Using the records below, count the lines with "agent" in them. Give the number only.
>>>>>
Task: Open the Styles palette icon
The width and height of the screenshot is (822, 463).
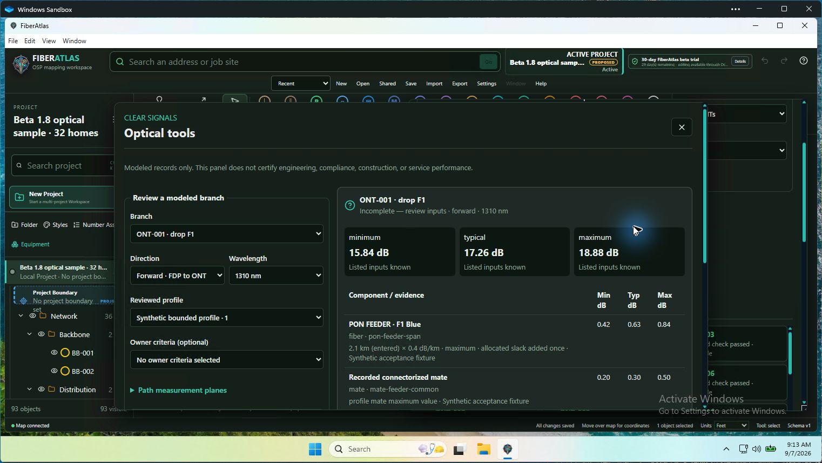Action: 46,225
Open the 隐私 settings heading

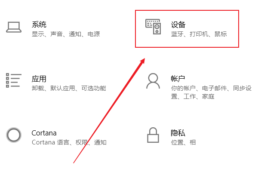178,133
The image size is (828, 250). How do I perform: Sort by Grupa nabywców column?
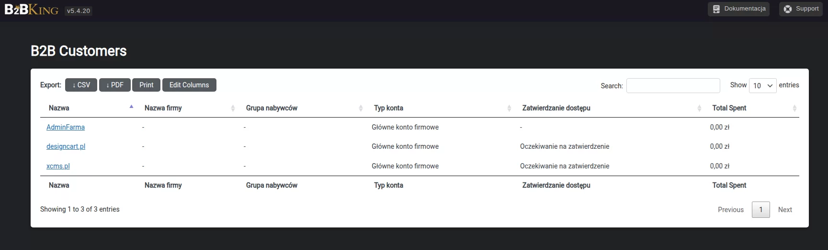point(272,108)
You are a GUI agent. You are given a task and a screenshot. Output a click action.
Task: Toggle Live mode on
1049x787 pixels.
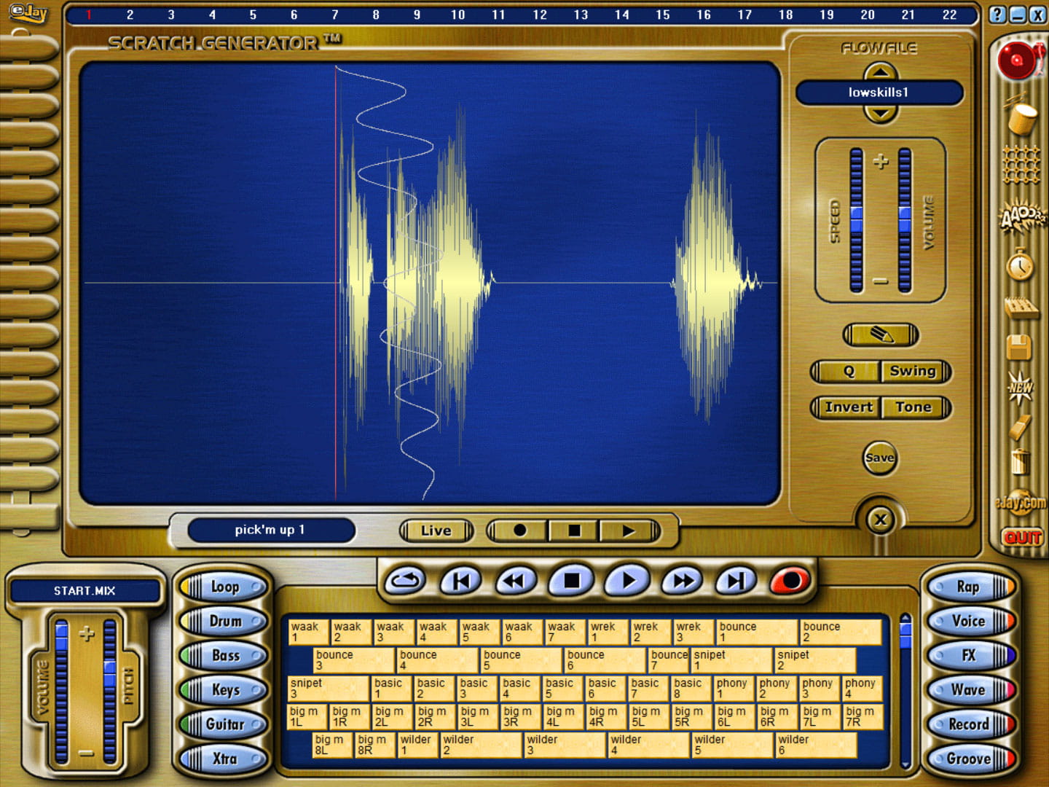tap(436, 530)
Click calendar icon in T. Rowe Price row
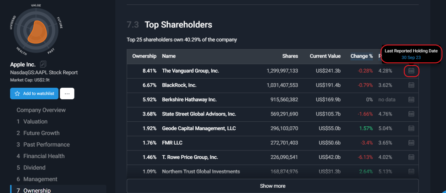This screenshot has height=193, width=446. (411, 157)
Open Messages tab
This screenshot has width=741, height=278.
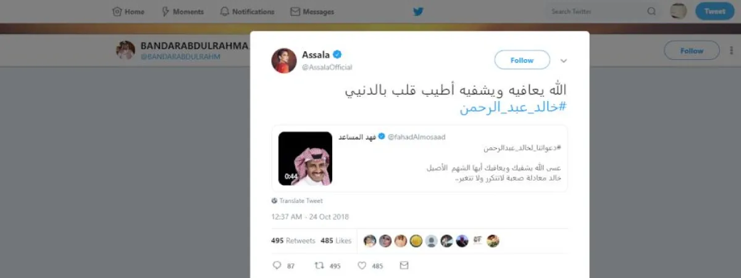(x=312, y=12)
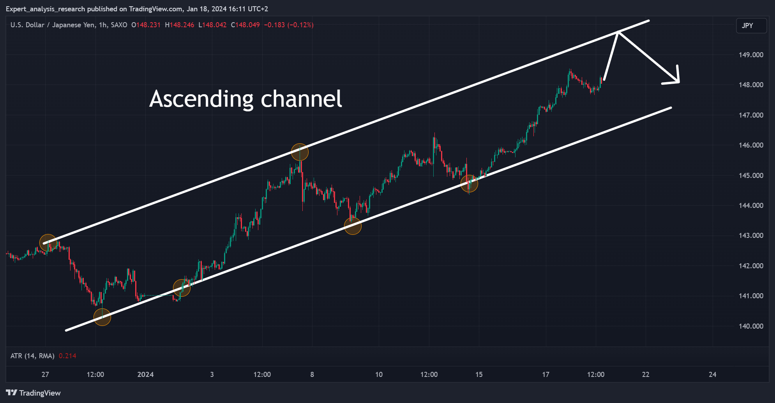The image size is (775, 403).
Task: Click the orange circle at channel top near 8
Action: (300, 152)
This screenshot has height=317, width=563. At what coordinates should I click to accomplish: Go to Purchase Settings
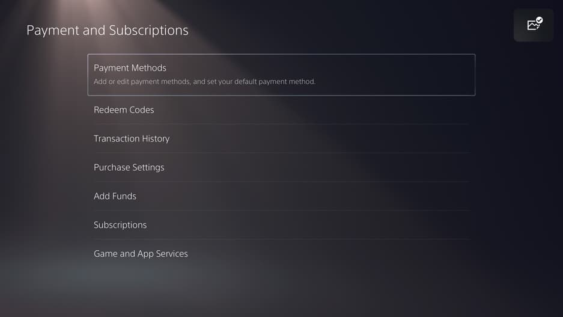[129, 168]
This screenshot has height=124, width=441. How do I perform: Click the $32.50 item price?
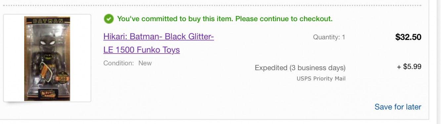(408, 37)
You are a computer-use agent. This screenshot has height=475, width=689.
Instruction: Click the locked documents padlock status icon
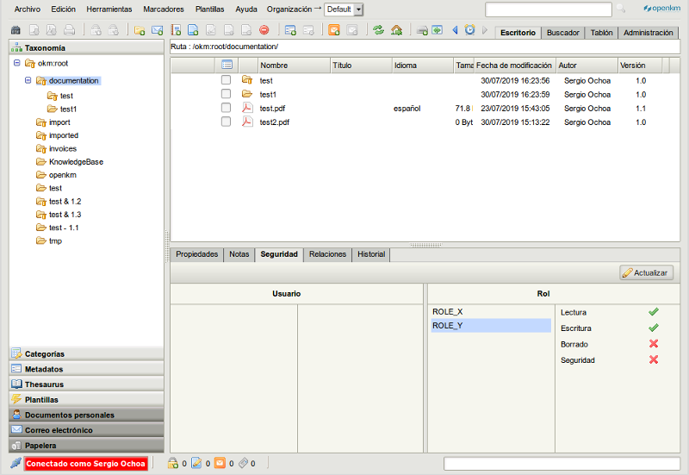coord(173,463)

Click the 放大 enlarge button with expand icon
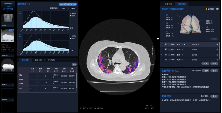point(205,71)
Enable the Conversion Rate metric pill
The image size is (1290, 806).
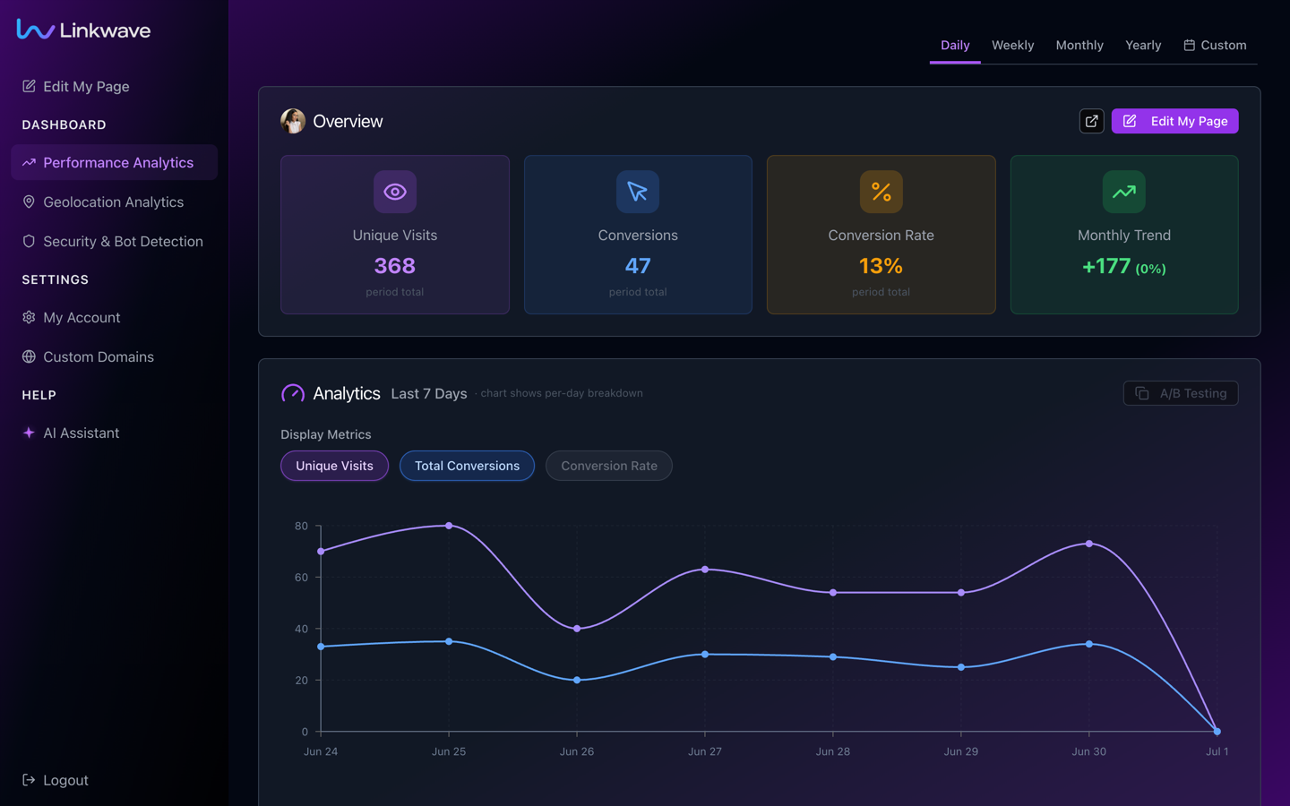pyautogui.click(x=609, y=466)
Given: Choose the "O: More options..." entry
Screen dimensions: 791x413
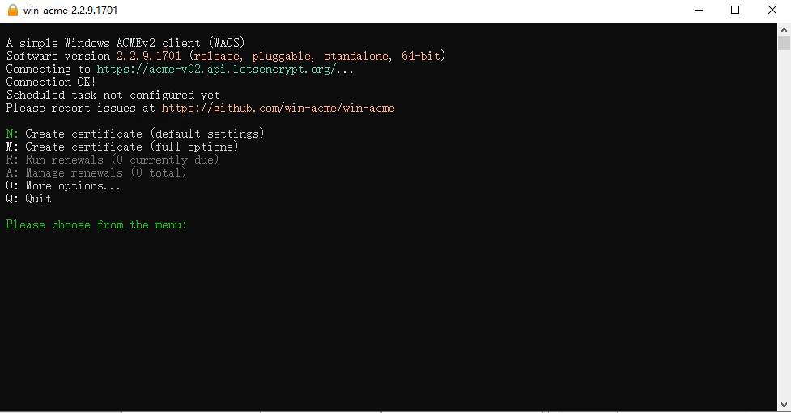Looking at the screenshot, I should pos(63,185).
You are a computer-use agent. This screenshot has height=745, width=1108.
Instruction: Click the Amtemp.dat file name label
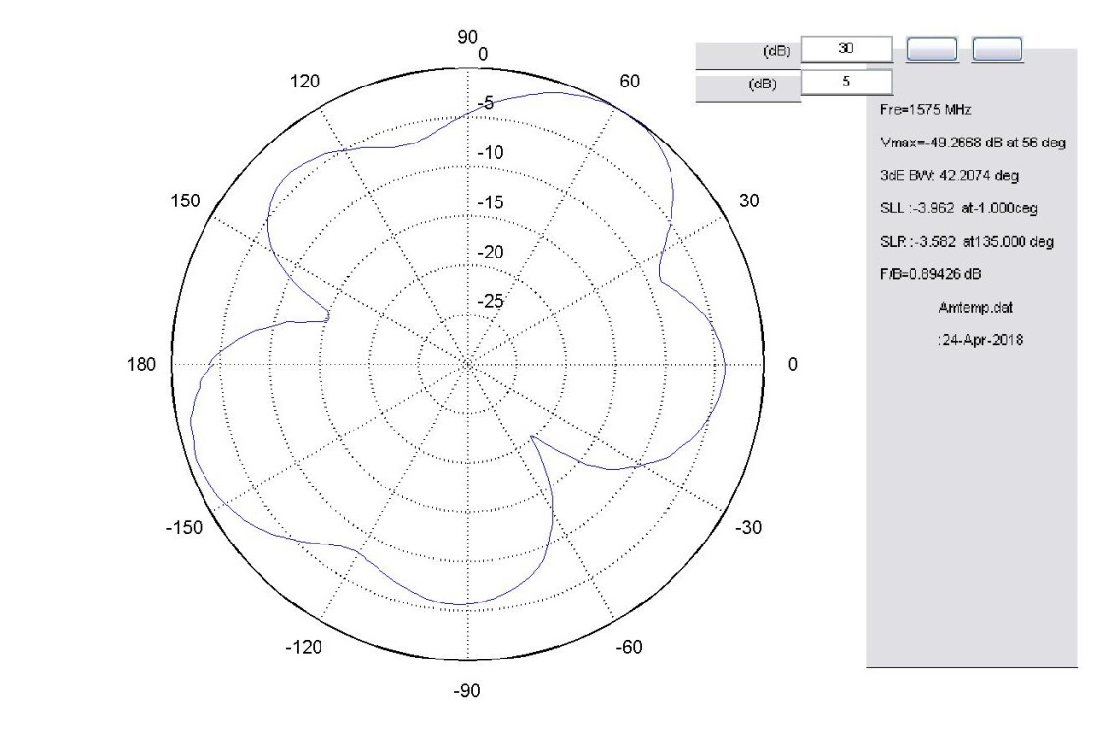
<<<<<
__WRITTEN RESPONSE__: 3